===== Input data

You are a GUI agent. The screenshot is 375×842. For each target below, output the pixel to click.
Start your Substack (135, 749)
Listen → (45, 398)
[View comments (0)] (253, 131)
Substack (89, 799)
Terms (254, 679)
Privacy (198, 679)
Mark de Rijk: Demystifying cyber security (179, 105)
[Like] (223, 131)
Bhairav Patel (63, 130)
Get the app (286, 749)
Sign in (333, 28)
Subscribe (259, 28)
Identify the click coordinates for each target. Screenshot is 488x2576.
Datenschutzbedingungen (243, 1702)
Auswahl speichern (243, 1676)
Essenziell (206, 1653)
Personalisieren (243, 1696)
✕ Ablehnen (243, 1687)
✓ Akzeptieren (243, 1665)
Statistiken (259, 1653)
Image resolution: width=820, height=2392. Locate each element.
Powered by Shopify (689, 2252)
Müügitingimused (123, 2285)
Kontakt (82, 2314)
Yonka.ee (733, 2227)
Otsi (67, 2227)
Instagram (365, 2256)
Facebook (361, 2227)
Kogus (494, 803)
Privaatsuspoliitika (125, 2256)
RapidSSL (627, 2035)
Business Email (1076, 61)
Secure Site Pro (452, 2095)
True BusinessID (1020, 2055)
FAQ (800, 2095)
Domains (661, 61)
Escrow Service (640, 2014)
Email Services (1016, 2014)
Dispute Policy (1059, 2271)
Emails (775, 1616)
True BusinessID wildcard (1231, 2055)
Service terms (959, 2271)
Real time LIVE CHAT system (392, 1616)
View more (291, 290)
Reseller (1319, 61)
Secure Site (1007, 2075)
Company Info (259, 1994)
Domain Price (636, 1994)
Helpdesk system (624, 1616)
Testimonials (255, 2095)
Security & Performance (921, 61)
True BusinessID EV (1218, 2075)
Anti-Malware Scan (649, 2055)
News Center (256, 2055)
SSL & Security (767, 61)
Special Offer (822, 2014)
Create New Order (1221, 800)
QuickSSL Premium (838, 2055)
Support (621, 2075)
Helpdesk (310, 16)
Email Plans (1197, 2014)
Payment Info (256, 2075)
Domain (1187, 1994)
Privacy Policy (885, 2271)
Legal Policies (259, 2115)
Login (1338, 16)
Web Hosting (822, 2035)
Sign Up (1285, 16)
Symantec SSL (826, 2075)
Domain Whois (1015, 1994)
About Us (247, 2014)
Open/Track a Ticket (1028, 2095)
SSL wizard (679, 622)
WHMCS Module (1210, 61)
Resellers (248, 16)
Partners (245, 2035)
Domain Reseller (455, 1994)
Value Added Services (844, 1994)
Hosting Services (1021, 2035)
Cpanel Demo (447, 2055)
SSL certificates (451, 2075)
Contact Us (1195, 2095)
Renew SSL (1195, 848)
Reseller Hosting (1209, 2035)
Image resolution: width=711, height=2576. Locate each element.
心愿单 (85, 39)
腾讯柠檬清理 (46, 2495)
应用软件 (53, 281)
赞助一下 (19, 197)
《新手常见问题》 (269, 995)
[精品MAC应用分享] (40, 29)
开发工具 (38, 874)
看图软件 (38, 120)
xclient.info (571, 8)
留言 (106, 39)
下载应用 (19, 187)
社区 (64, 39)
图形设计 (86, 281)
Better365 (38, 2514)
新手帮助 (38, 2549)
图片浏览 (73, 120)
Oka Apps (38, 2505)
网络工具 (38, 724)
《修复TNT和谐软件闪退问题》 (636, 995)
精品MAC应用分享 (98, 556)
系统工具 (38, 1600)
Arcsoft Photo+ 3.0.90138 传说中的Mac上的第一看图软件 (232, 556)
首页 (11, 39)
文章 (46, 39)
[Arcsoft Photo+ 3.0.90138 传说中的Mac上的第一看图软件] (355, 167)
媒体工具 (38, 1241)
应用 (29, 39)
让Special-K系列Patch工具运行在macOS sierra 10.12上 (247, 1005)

==========

» Task details
Only the lines from the one containing "Partners (245, 2035)" through the end of the material should be copied, exactly as they stand; please keep both ends.

» Task output
Partners (245, 2035)
Domain Reseller (455, 1994)
Value Added Services (844, 1994)
Hosting Services (1021, 2035)
Cpanel Demo (447, 2055)
SSL certificates (451, 2075)
Contact Us (1195, 2095)
Renew SSL (1195, 848)
Reseller Hosting (1209, 2035)
Image resolution: width=711, height=2576. Locate each element.
心愿单 (85, 39)
腾讯柠檬清理 (46, 2495)
应用软件 (53, 281)
赞助一下 (19, 197)
《新手常见问题》 (269, 995)
[精品MAC应用分享] (40, 29)
开发工具 (38, 874)
看图软件 (38, 120)
xclient.info (571, 8)
留言 (106, 39)
下载应用 (19, 187)
社区 (64, 39)
图形设计 (86, 281)
Better365 (38, 2514)
新手帮助 (38, 2549)
图片浏览 (73, 120)
Oka Apps (38, 2505)
网络工具 (38, 724)
《修复TNT和谐软件闪退问题》 (636, 995)
精品MAC应用分享 (98, 556)
系统工具 (38, 1600)
Arcsoft Photo+ 3.0.90138 传说中的Mac上的第一看图软件 (232, 556)
首页 (11, 39)
文章 (46, 39)
[Arcsoft Photo+ 3.0.90138 传说中的Mac上的第一看图软件] (355, 167)
媒体工具 (38, 1241)
应用 (29, 39)
让Special-K系列Patch工具运行在macOS sierra 10.12上 (247, 1005)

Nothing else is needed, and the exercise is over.